▶ _Exercise_
All lines holding the word "Corset" should be located in the records and copied.

▶ _Listed records_
☆ ☆ ☆ ☆ ☆
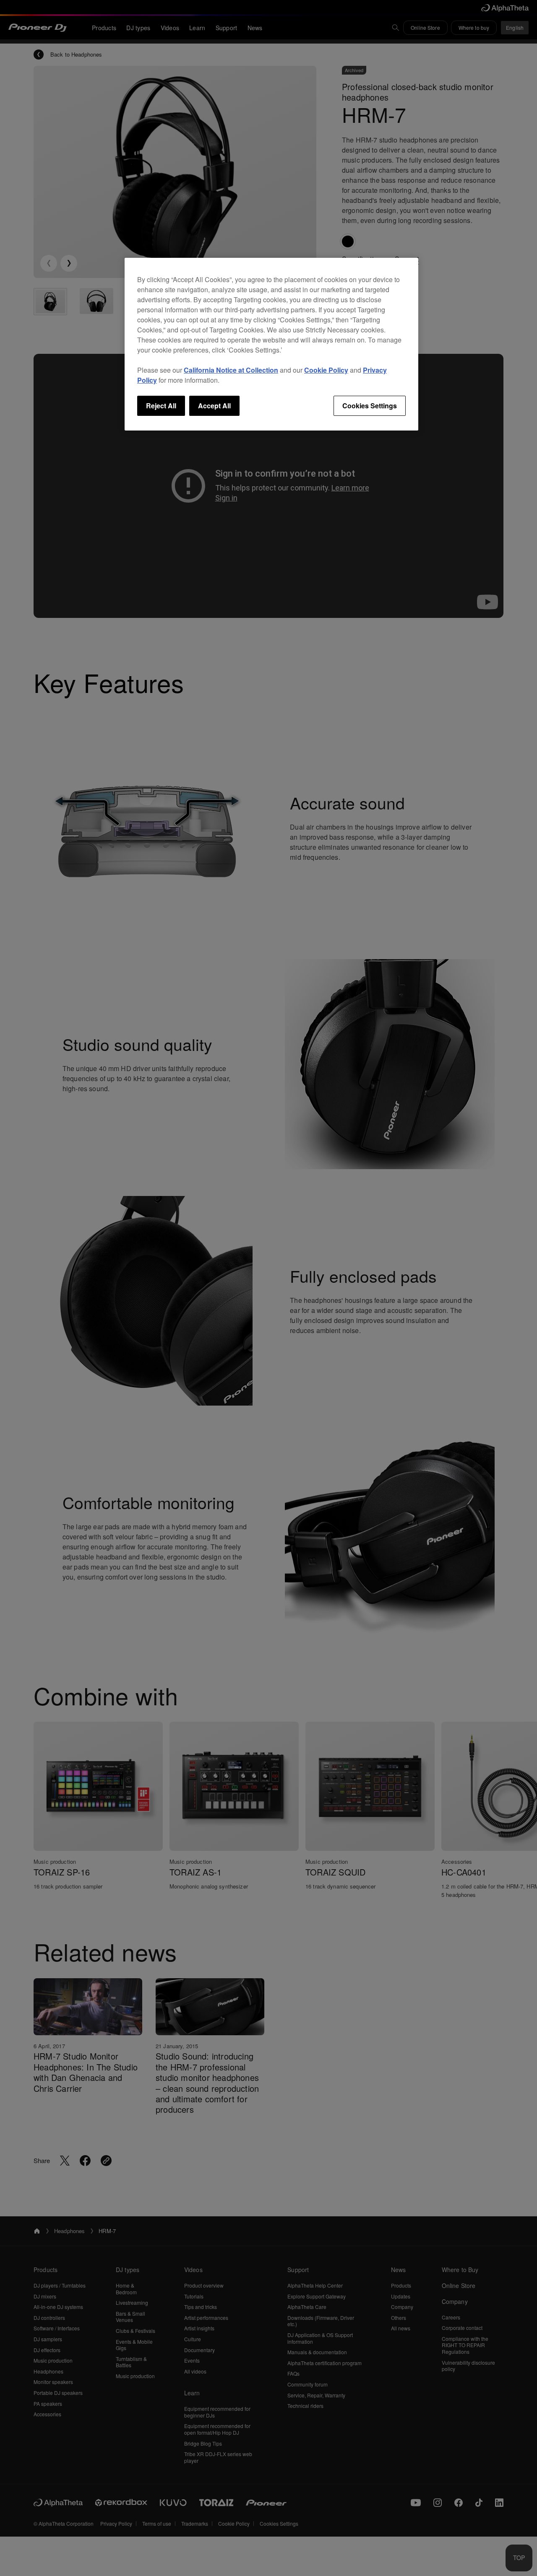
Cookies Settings (369, 405)
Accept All (214, 405)
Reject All (161, 405)
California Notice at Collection (231, 370)
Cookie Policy (326, 370)
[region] (271, 344)
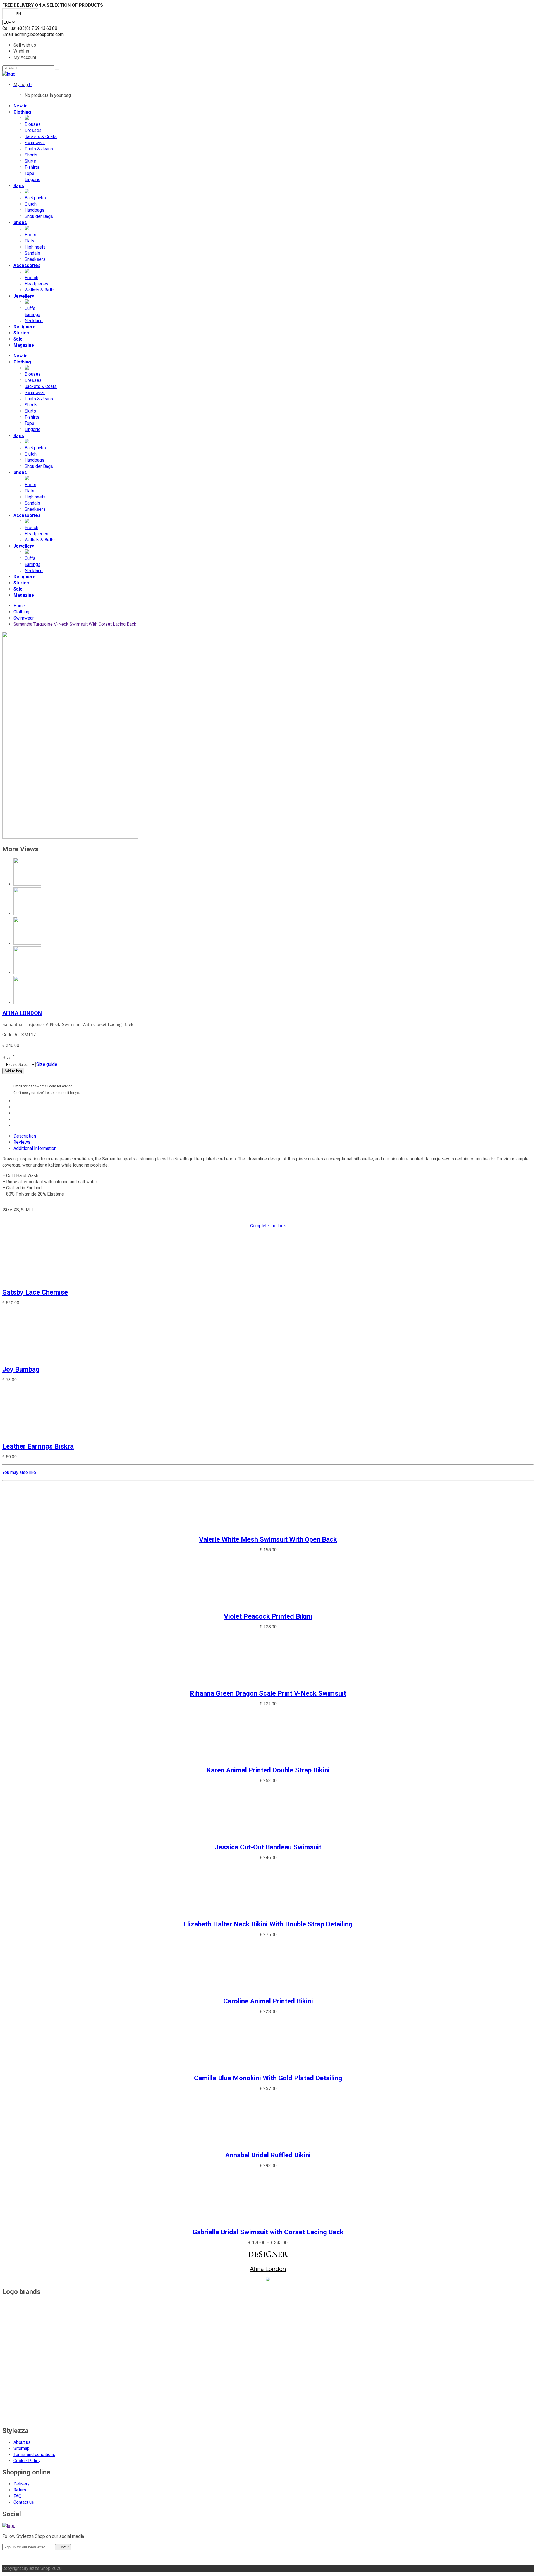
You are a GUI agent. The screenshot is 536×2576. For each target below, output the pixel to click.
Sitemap (21, 2448)
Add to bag (13, 1071)
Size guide (46, 1064)
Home (19, 605)
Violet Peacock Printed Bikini (268, 1616)
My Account (24, 57)
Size (8, 1057)
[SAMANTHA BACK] (27, 972)
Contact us (23, 2502)
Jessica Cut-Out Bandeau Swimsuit (268, 1847)
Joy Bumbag (21, 1369)
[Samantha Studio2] (27, 943)
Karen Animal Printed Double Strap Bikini (268, 1770)
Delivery (21, 2483)
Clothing (21, 612)
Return (19, 2490)
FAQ (17, 2496)
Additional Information (34, 1148)
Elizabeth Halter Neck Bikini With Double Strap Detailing (268, 1924)
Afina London (22, 1013)
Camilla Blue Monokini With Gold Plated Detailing (268, 2078)
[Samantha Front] (27, 1002)
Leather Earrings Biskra (38, 1446)
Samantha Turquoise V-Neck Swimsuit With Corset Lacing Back (74, 624)
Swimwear (23, 618)
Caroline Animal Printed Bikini (268, 2001)
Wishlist (21, 51)
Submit (63, 2547)
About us (22, 2442)
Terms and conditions (34, 2454)
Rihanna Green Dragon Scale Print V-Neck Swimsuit (268, 1693)
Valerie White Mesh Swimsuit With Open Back (268, 1539)
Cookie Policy (26, 2460)
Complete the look (268, 1225)
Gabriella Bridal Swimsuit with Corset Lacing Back (268, 2232)
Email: (8, 34)
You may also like (19, 1472)
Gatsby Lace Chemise (35, 1292)
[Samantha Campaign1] (70, 837)
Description (24, 1136)
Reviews (21, 1142)
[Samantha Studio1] (27, 913)
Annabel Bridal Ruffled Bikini (268, 2155)
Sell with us (24, 45)
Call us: (9, 28)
☆ ☆ ☆ ☆ ☆
▶ _Response to the exercise_
Samantha Turquoise V-Neck Swimsuit With Corset Lacing Back (74, 624)
Gabriella Bridal Swimsuit with Corset Lacing Back (268, 2232)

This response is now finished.